------ Exercise inputs ------
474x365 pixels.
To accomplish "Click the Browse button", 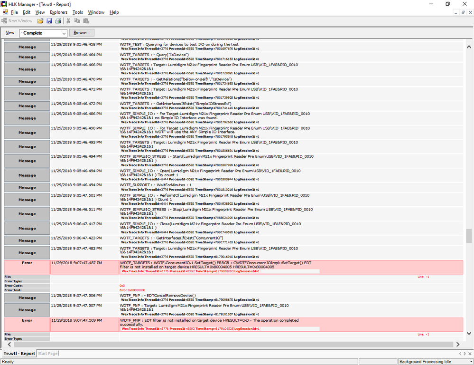I will [x=81, y=33].
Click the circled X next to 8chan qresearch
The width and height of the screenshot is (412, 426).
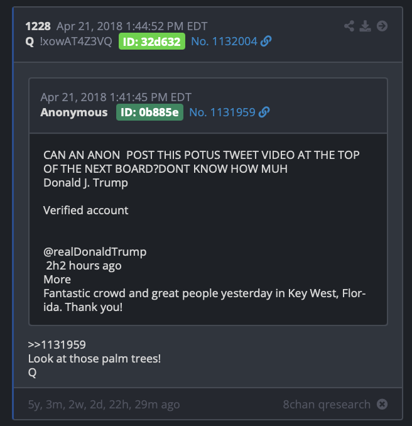click(382, 404)
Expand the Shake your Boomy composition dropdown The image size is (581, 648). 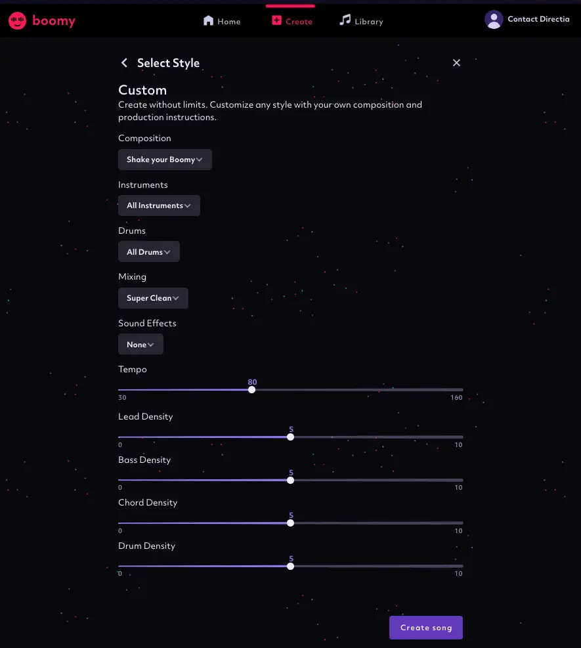coord(165,160)
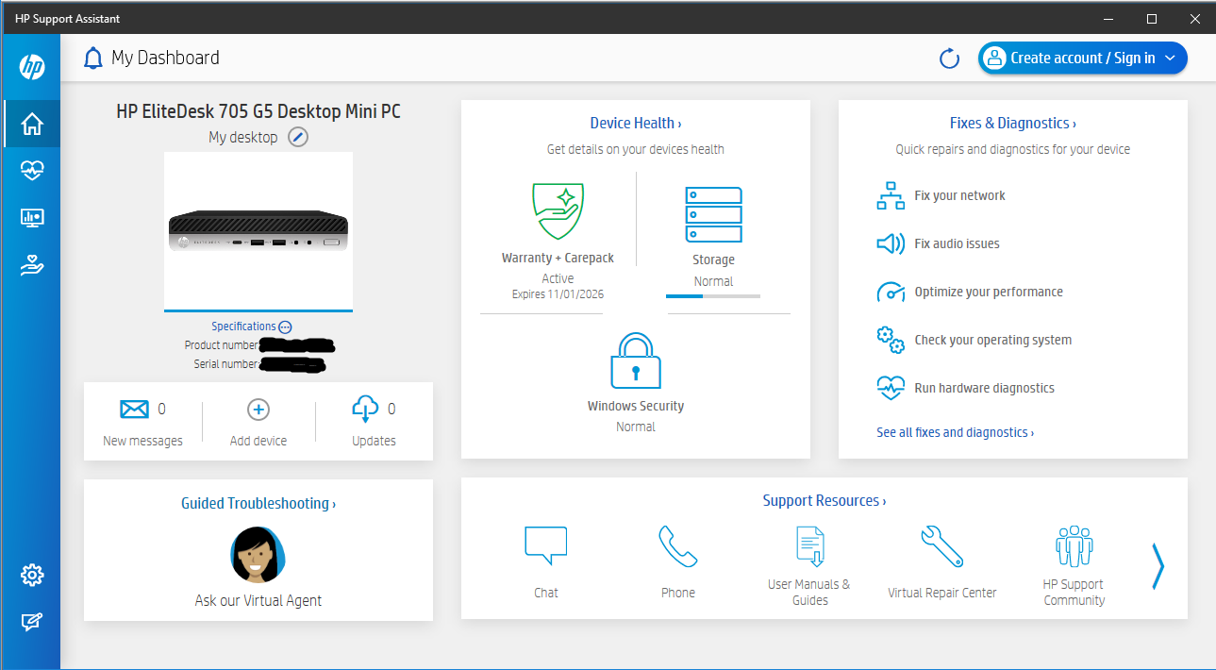The image size is (1216, 670).
Task: Click the See all fixes and diagnostics link
Action: click(x=954, y=431)

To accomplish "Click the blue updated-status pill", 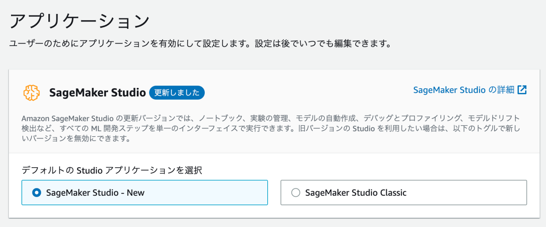I will click(177, 93).
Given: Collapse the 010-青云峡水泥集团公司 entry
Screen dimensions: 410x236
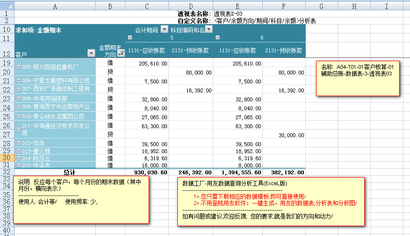Looking at the screenshot, I should [19, 116].
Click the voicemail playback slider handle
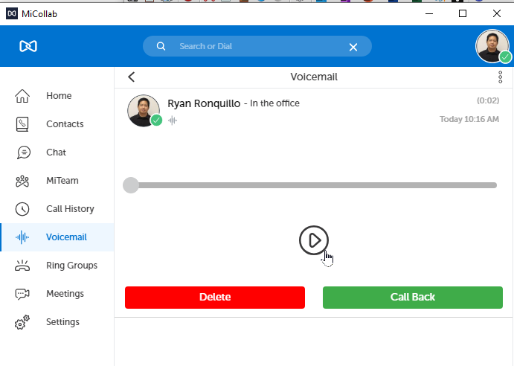This screenshot has width=514, height=366. pos(131,185)
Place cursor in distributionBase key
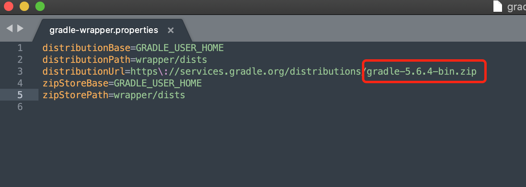The height and width of the screenshot is (187, 526). (86, 48)
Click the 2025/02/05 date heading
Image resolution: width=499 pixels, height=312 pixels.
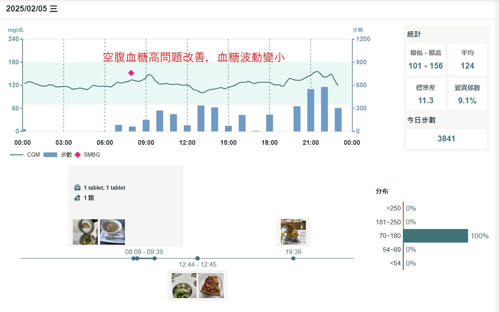pos(32,9)
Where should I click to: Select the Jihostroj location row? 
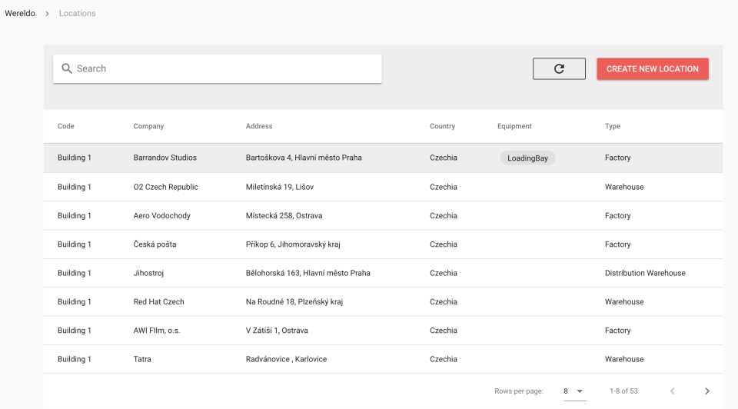pos(151,273)
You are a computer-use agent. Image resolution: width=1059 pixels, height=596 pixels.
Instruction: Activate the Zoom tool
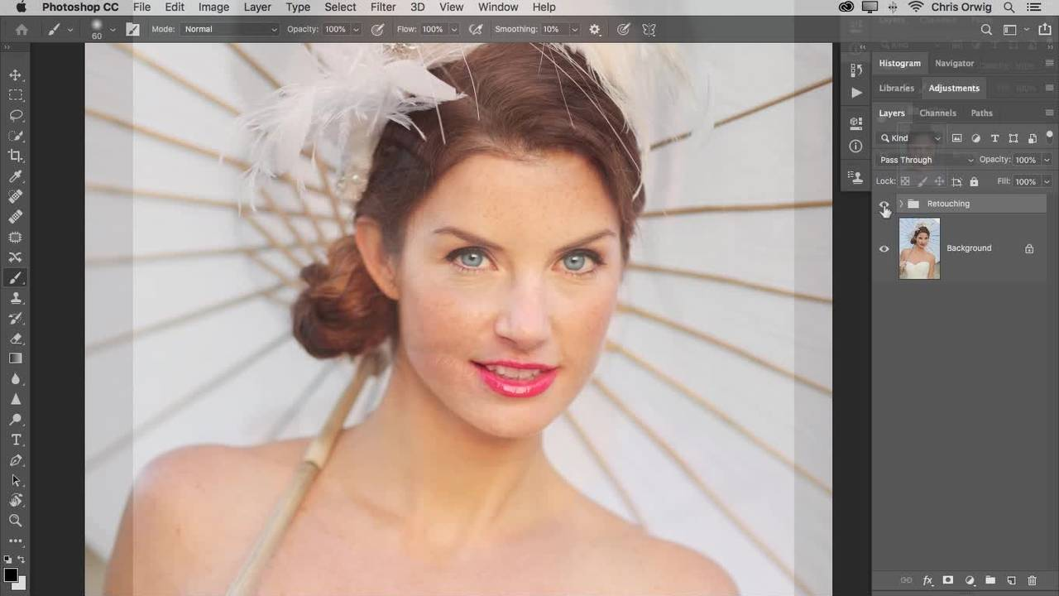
------
▶ **Requirement**
Every line between the one containing "Where should I" and the last line of the data above, both included, should be copied exactly, but not the pictures.

▶ **Expected answer**
Where should I click to: Select the Jihostroj location row? 
pos(151,273)
You are a computer-use agent. Image resolution: width=1059 pixels, height=596 pixels.
Instruction: Activate the Zoom tool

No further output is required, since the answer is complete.